**The data**
——————

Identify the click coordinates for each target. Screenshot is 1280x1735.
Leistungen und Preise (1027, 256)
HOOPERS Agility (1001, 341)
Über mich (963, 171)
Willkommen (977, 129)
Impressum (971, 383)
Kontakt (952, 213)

——————

**Prompt**
From the first entry to the last, reproduce everything precisely.

**Result of the exercise**
Identify the click coordinates for each target. Screenshot is 1280x1735.
Leistungen und Preise (1027, 256)
HOOPERS Agility (1001, 341)
Über mich (963, 171)
Willkommen (977, 129)
Impressum (971, 383)
Kontakt (952, 213)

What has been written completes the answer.